Posted by Jonathan Chamberlain on June 7, 2010
Cancer: The Complete Survival Guide – www.fightingcancer.com
“Most cancer patients are looking for survival.” – Some thoughts by Vincent Gammill.
They [i.e. cancer patients] all profess to look for survival, but human beings are very complex and I think it behooves all cancer patients to really
take note of conflicts in their behaviors. Too often we see cancer patients elevate habits and life style issues above their therapies. Too often cancer can become a socially acceptable way to die when life gets difficult.
Discussion [on treatment tends to be ] around the
polarization that we live with: of “conventional” vs.

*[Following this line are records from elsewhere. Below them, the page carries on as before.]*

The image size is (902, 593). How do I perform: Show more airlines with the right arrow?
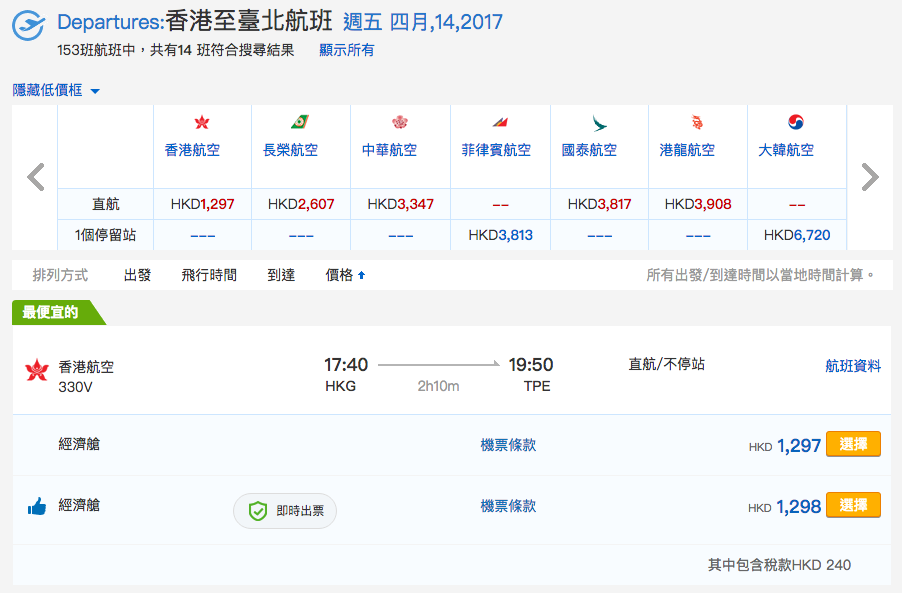point(870,177)
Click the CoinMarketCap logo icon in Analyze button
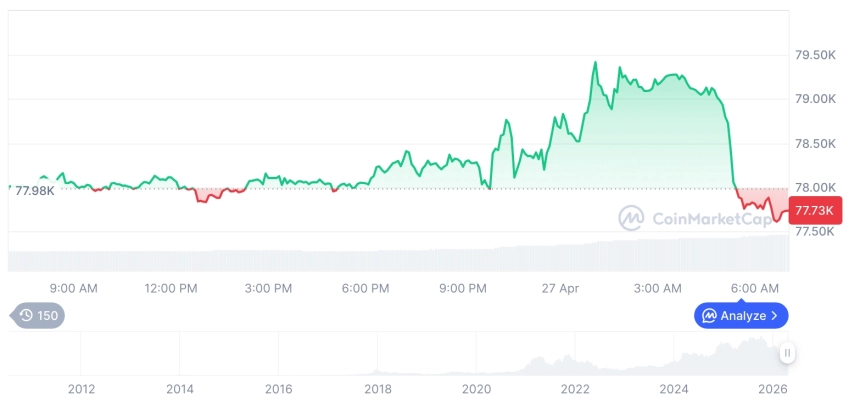Viewport: 860px width, 401px height. click(709, 316)
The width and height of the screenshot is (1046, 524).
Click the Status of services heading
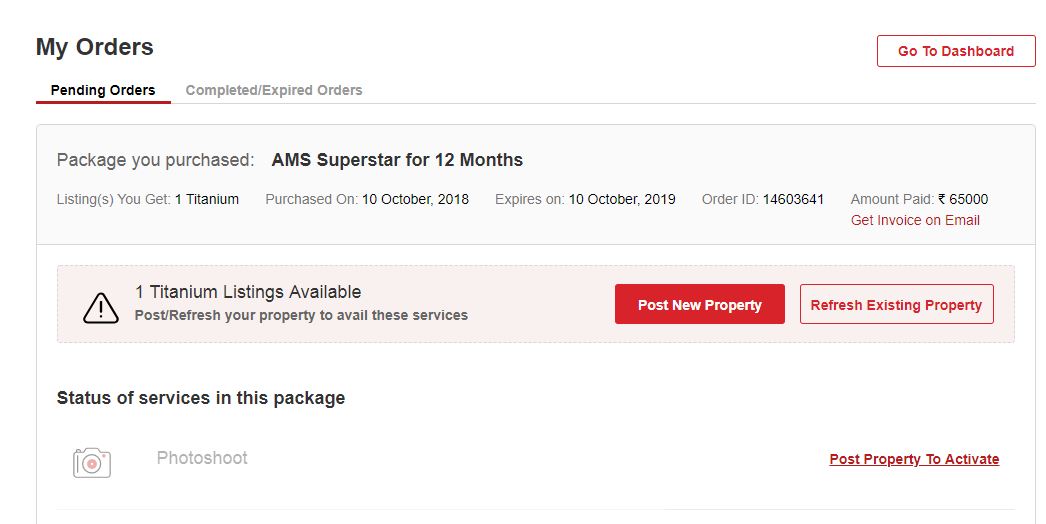[x=201, y=398]
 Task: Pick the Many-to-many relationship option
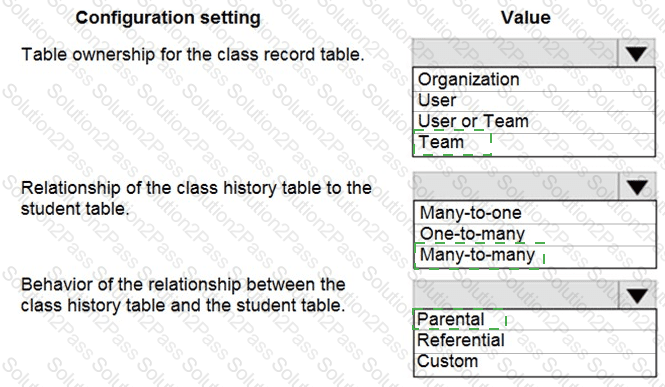click(x=535, y=256)
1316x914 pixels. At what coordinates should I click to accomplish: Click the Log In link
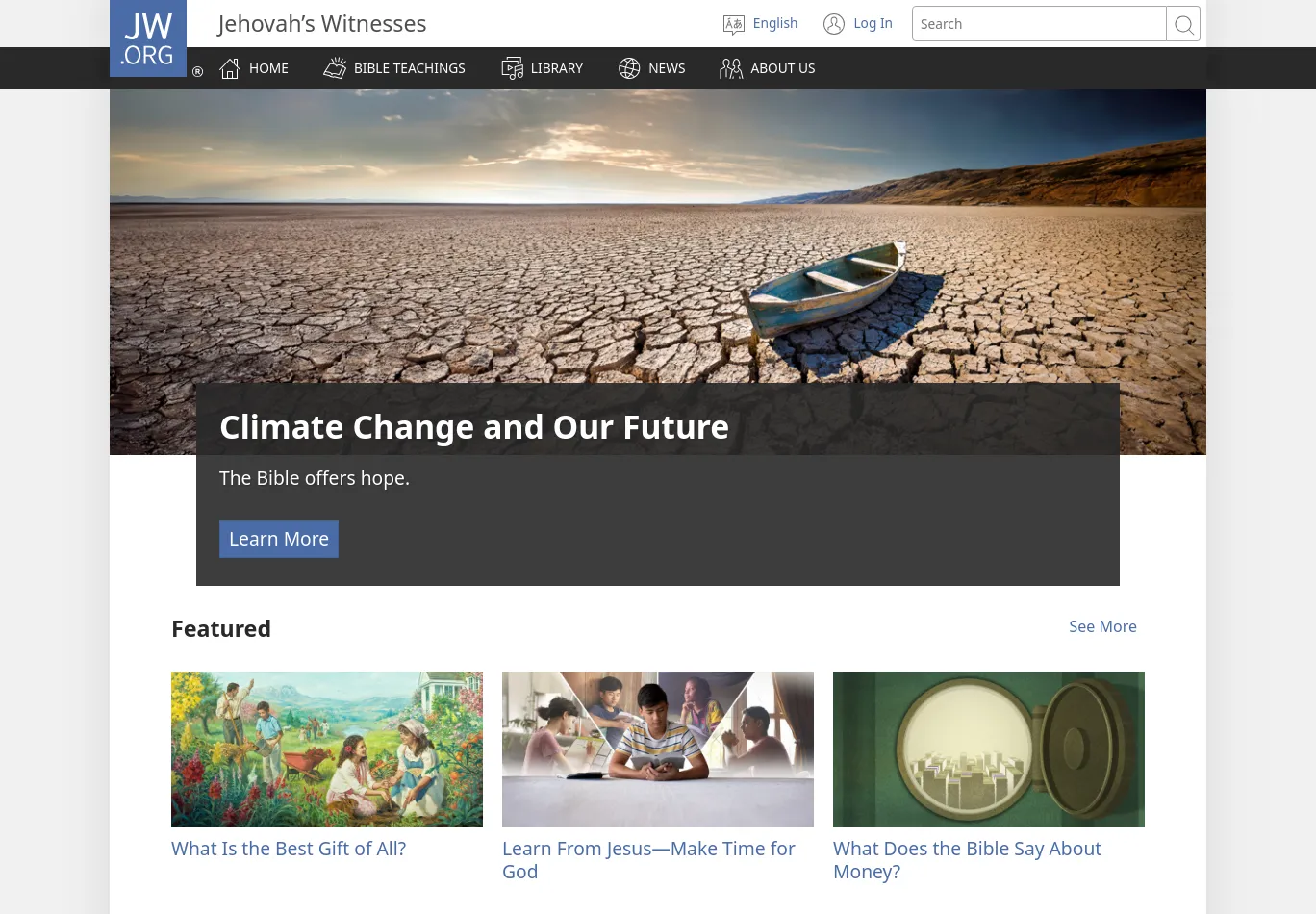point(873,23)
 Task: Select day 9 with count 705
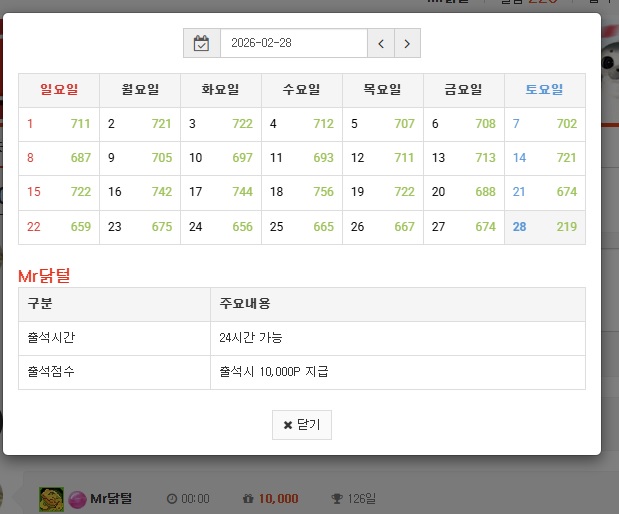[140, 158]
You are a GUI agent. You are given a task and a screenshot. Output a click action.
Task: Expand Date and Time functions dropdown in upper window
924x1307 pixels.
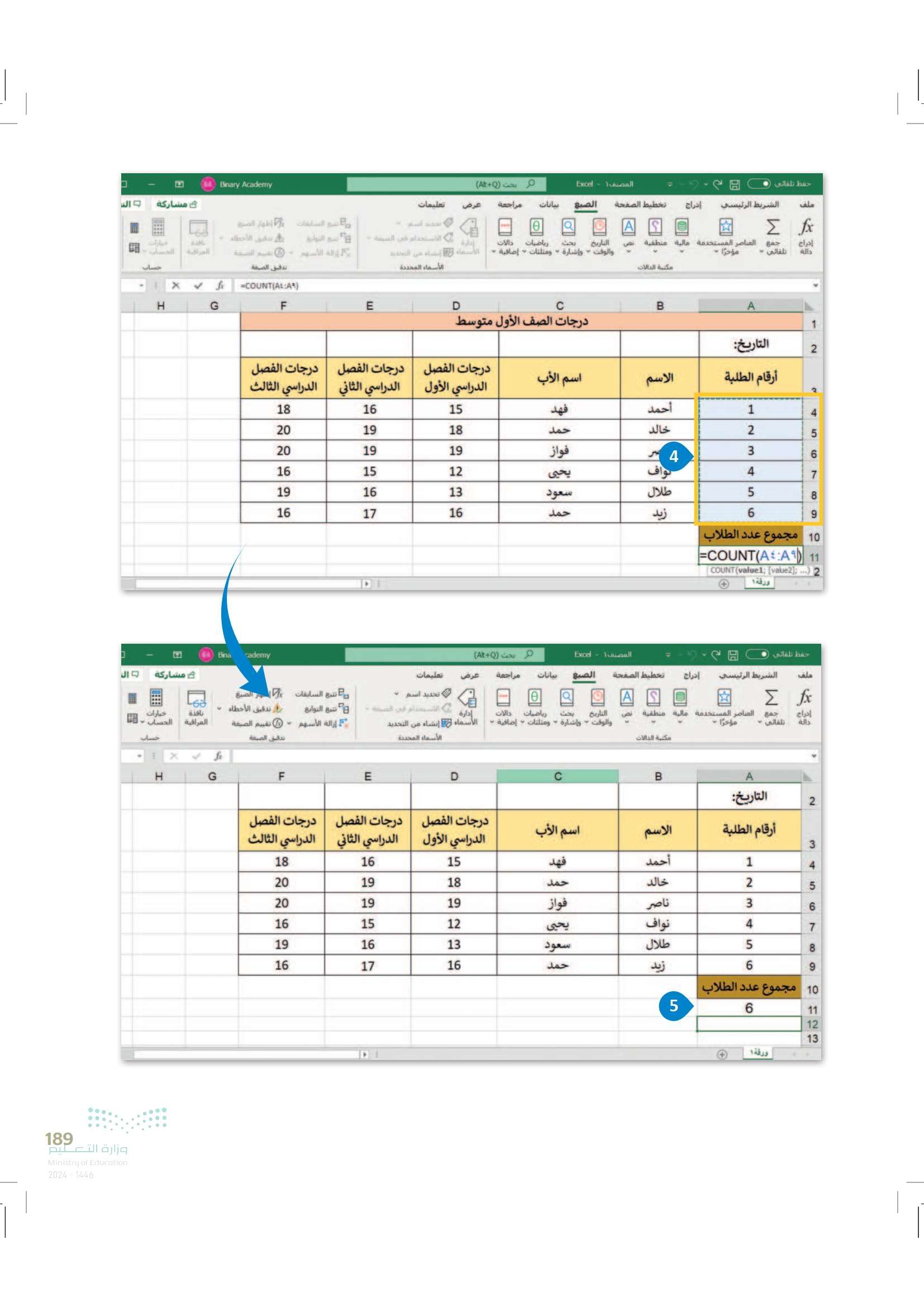tap(588, 251)
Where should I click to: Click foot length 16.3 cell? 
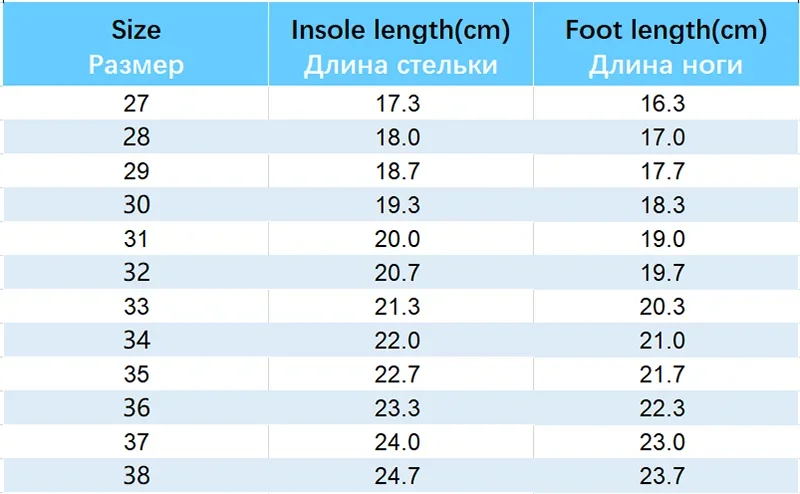pos(666,103)
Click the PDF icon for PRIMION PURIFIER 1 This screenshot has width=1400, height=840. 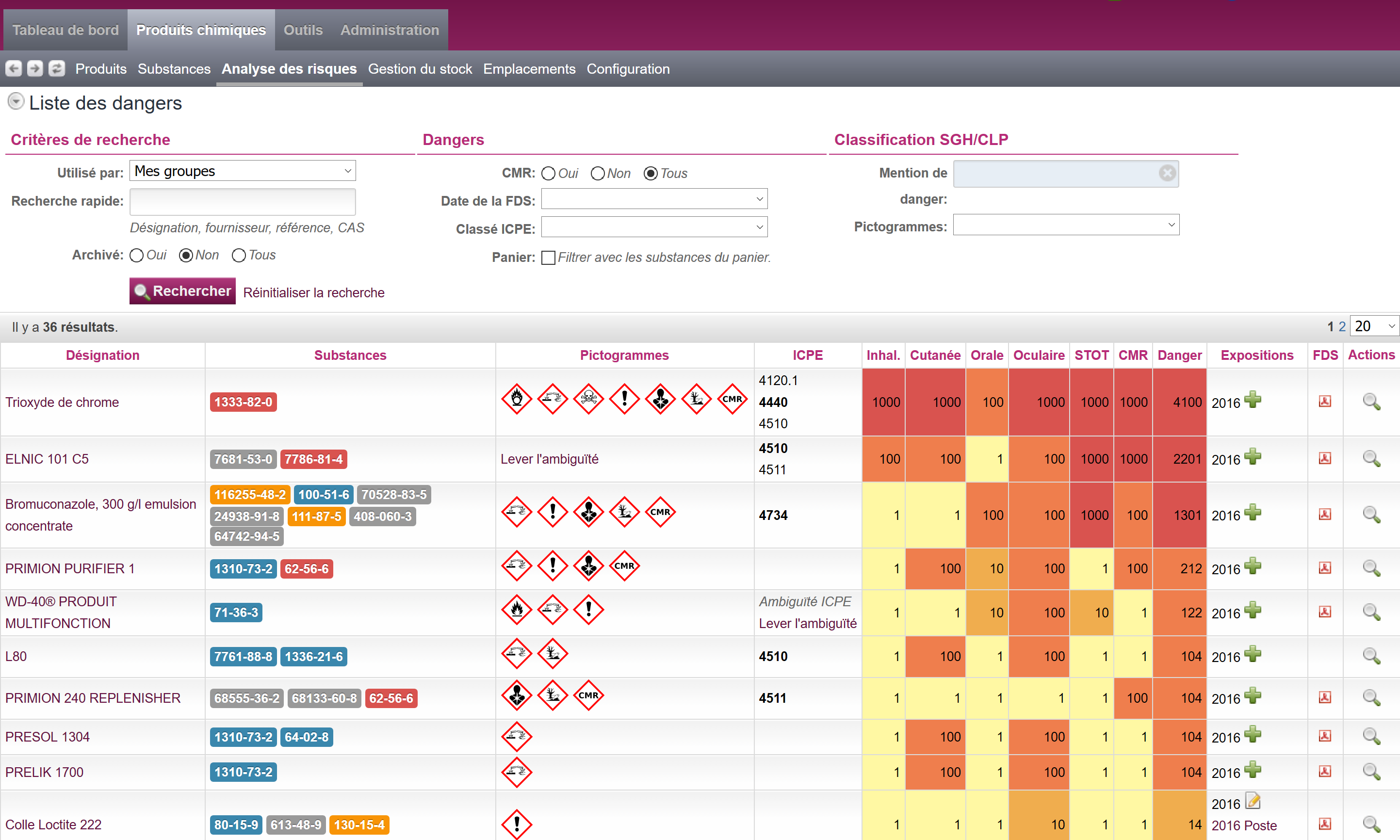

“alternative/natural.” Another way to view the panoply of choices is
to refuse to recognize this artificial, and manmade distinction and
simply ask, “Is there a way I can recover my health without
unreasonably further compromising my health in the process?” The
laws and the cultural conventions don’t make this approach easy. It
requires a person to take charge when maybe they’ve never taken
charge of anything in their lives. Unfortunately this treatment
option search is confounded by issues of insurance coverage, budget,
and quality of advice/information. Most intelligent people stumble a
few times and then find their way to natural, sensible, useful
strategies that are within their budget.
When a person is diagnosed with cancer there is nothing easier
to do than to punch up PubMed and find the prognosis for various
conventional treatments for their type, stage, and grade of
cancer. They need to then ask if this is desirable or
acceptable. They then need to look at the probable side effects of
the candidate treatment options — are these acceptable or
doable? If not, you would think that they would be compelled to do
almost anything that makes some sort of sense and is
affordable. There is not a week that goes by that I don’t see
someone fearfully but bravely march to a miserable and certain
demise. This is usually avoidable if they seriously weigh outcomes
and choose a logical and timely alternative recourse.